El más doloroso ejemplo que de momento recuerdo es el del Hotel Granada, joya irrecuperable de la arquitectura republicana, derrumbado por las manos de quienes, escondidos tras una falsa o al menos mal entendida intención de progreso, empuñaron mazos, picas y yunques. Ahora sobre sus ruinas se erige la poco significativa sede principal del Banco de la República. Irónico aquello de ‘República’. ¿No?

Hace algún tiempo, esgrimiendo razones discutibles aunque no de plano desdeñables, al tratarse de un personaje de su calibre, Le Corbusier quiso, como parte del nunca llevado a cabo Plan Piloto, demoler gran parte del Centro Histórico para replantear una Bogotá más cercana a sus necesidades y condiciones.

Había en su iniciativa, aparte de una completa seguridad acerca de las bondades de sus propuestas urbanísticas, una especie de deseo ególatra de glorificación. ¿A qué profesional en su área no le gustaría ser el arquitecto de los destinos materiales de una capital entera?

Algunos depredadores del sector se amparan en otro argumento, no menos débil, y sí bastante más utilitarista e infame. Se supone que la capital ha superado desde hace años su techo de crecimiento y que ahora no queda solución alguna que apelar a la propiedad horizontal sobre lo que alguna vez fueran casas, para dar dignas residencias a la sufrida clase trabajadora.

Ahora bien, continúo preguntándome cuál es el papel de aquellos dudosos estamentos a los que llamamos curadurías urbanas. Y lo digo porque, según entiendo es el de preservar, cuidar y velar por el patrimonio, cualquiera que sea.

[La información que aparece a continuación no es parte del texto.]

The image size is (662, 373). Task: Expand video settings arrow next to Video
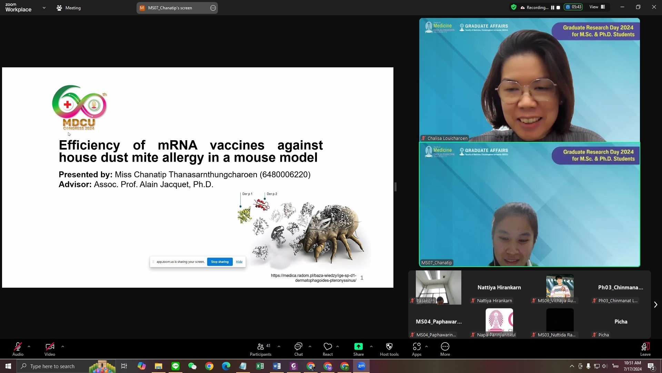point(62,346)
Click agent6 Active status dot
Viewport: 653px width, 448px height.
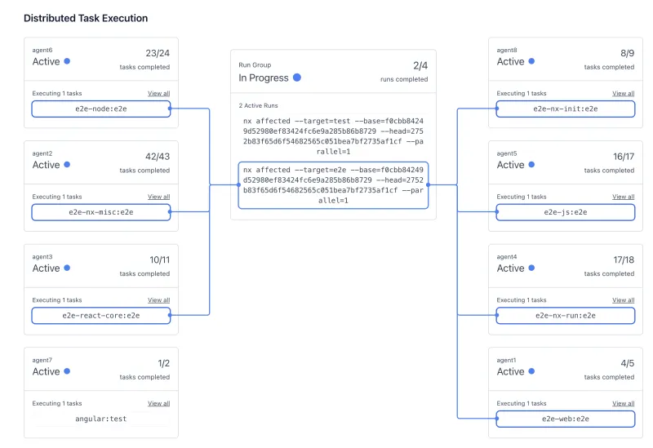pyautogui.click(x=67, y=61)
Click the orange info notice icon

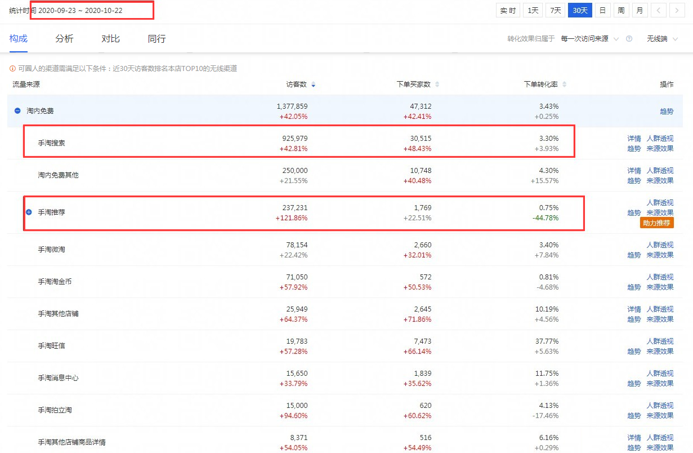tap(12, 69)
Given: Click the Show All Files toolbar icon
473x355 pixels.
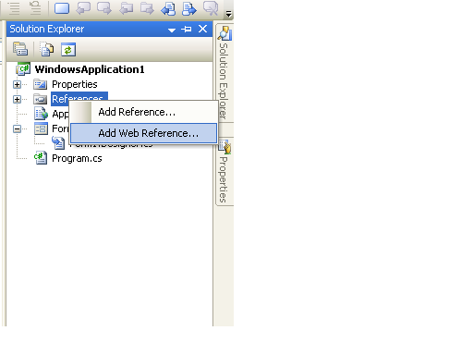Looking at the screenshot, I should point(46,49).
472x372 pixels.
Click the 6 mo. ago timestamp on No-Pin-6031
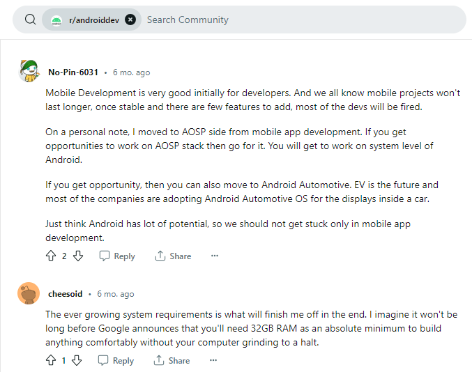[131, 72]
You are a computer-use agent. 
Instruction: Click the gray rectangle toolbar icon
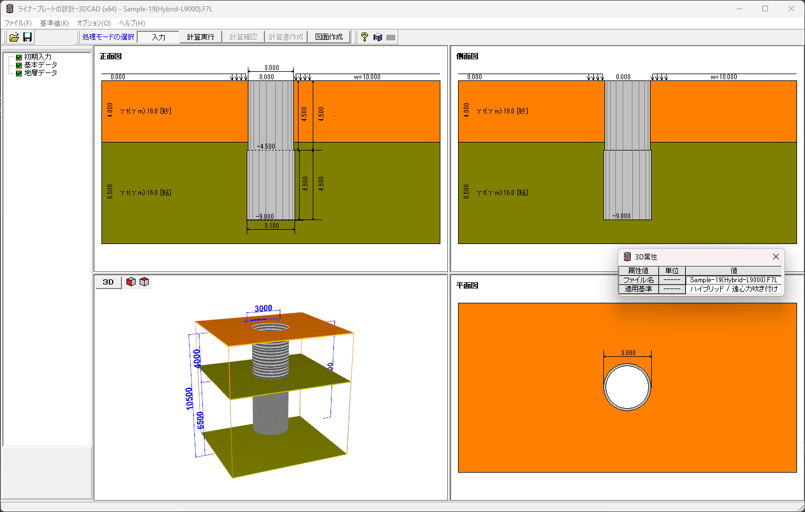[391, 37]
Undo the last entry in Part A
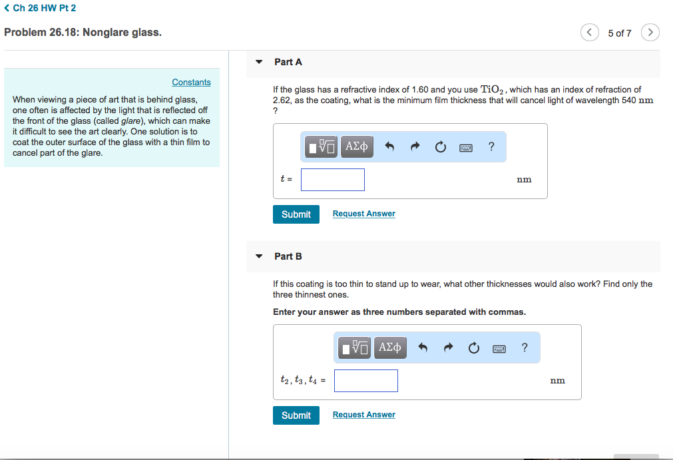 tap(389, 146)
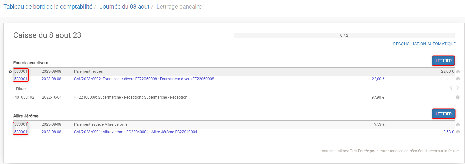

No entraré en una discusión acerca de qué bienes merecen ser ascendidos a tal categoría. Y no lo haré porque no quisiera viciar estas palabras de objetables juicios estéticos o de sentimentalismos subjetivos.

Pero lo cierto es que Bogotá ha sido, sigue y al parecer, seguirá siendo un espacio asimétrico en el que las ideas, como los edificios, como las historias se hacen vapor y se van a ninguna parte.

Una posibilidad sería la de seguir doblegados por esa resignación histórica, por esa postración patrimonial en la que todos tenemos algún grado de responsabilidad, por omisión o por obra.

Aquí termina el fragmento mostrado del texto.